My name is Abel Salazar and I am from the North of Mexico. I want to share with you my experience of watching the documentary “The Happy Movie”. While watching it, you laugh, cry and learn many things about life. Everyone in this world aspires to be happy but sometimes we may lose ourselves in the search for it.
Who could define happiness? Or how can we get happiness? These are questions that sound easy to be resolved, but in reality they are very hard to answer. The documentary helps us to find some clues. Last Friday, February 1st, members of WYA, and the coordinators in Latin America met to watch an interesting documentary. I had the opportunity of attending this meeting, which helped all of us since we exchanged points of views and learned about happiness among people from different parts of Mexico and from other countries in Latin America.
Talking about this highly recommendable documentary, it helps to clarify the vision of what happiness really is. Sometimes we buy a car or a house, or an iPod, a computer, or any other material object hoping it will increase our happiness. But, with the documentary, I realized that happiness is not something you can easily buy, but it can be given through someone else. It became clearer for me through a metaphor someone shared: happiness is like when it rains and you put your hands together to catch the raindrops and they start filling with water with some difficulty, I think happiness is like this, because despite having many ways to get it, many drops can get away as many moments of happiness that get away, not because we want it that way but because it simply happens.
I learned that happiness comes more easily to people living detached from material things, and that sometimes people in developed countries find it harder to achieve.
Several examples were shown about how happiness is originated and developed within family. For it is in the family that you learn to have fun, play, and develop relationships with people who are different to you, in other words, within the family you learn to respect others and to know yourself as a person and therefore to respect your dignity.
It would be a nice idea if every person could make a list of the things, people or circumstances which make them happy and which ones don’t, and then maybe publish it on a social media website to share it with others. Although that could become a very difficult task, to define “what makes me happy?” or “how can I reach happiness”, these are questions that will be somehow solved during our lives.
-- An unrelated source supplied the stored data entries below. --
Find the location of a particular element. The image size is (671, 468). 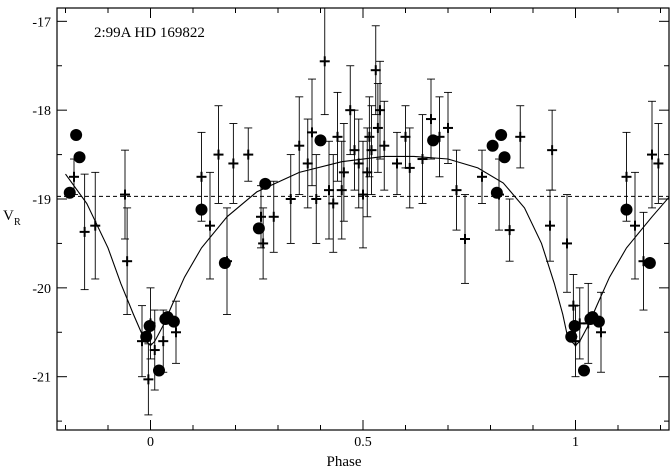

y-axis-label-subscript: R is located at coordinates (18, 222).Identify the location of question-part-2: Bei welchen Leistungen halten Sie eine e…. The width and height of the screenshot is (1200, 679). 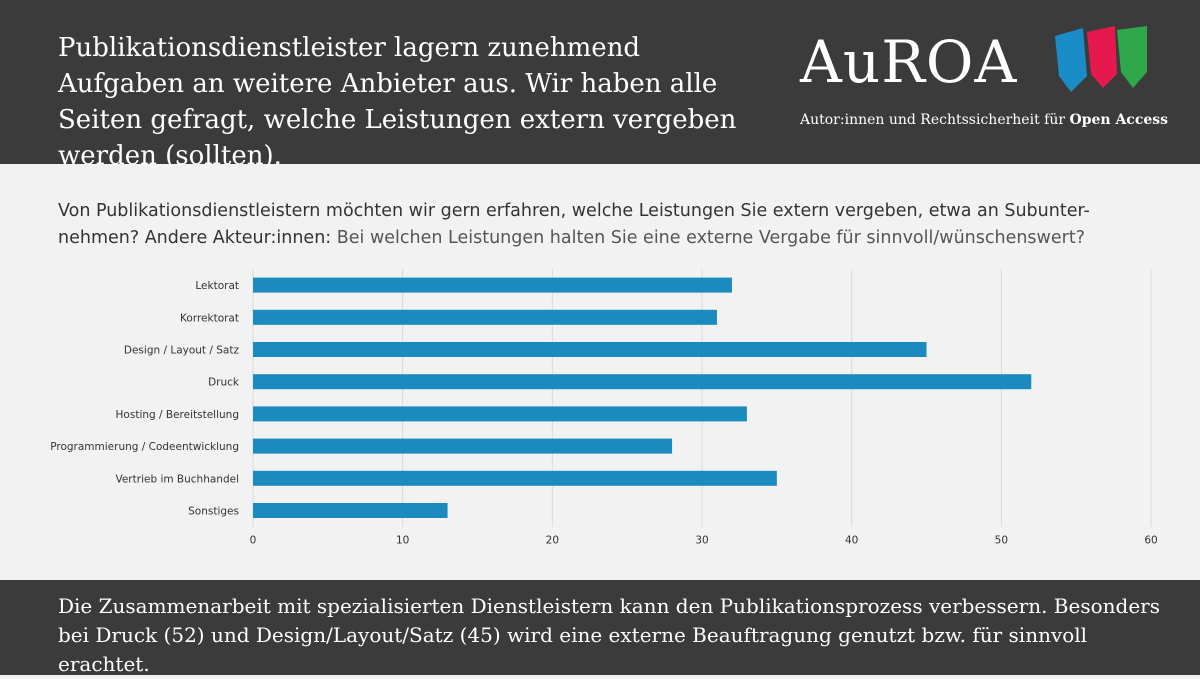
(710, 238).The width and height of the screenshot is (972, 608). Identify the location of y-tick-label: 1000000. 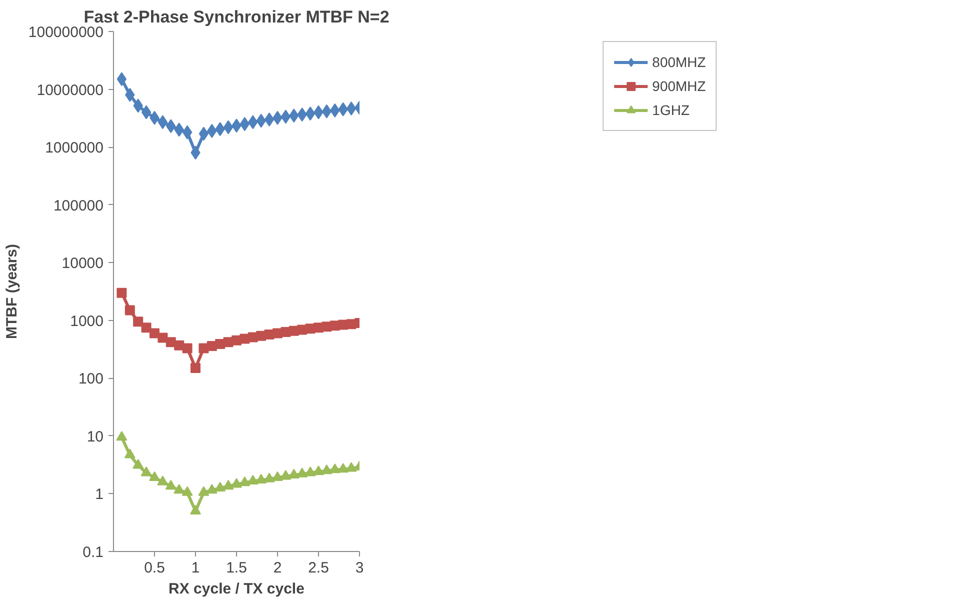
(74, 148).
Today, however, I want to give you a clue. You will find happiness in the small things, in the most ordinary moments of your life, in the conversation between classes with your classmates, on Sundays with your cousins and family, going to the movies with your friends, all together in the memories and anecdotes that you build every day. That is why it is very important that we act always with coherence and congruence, so that every moment you live may be a nice memory.
I hope another WYA activity can be carried out soon, because I met many people with whom I could identify myself and spent one of those evenings that I will remember, and that when I think of it in the future, I will feel very happy of having been there instead of someplace else. It felt like being with family. I certainly recommend going to the activities organized by WYA. They are really enjoyable.
Remember, being happy has no economic price.
By Abel Salazar Acosta, WYA member from Mexico.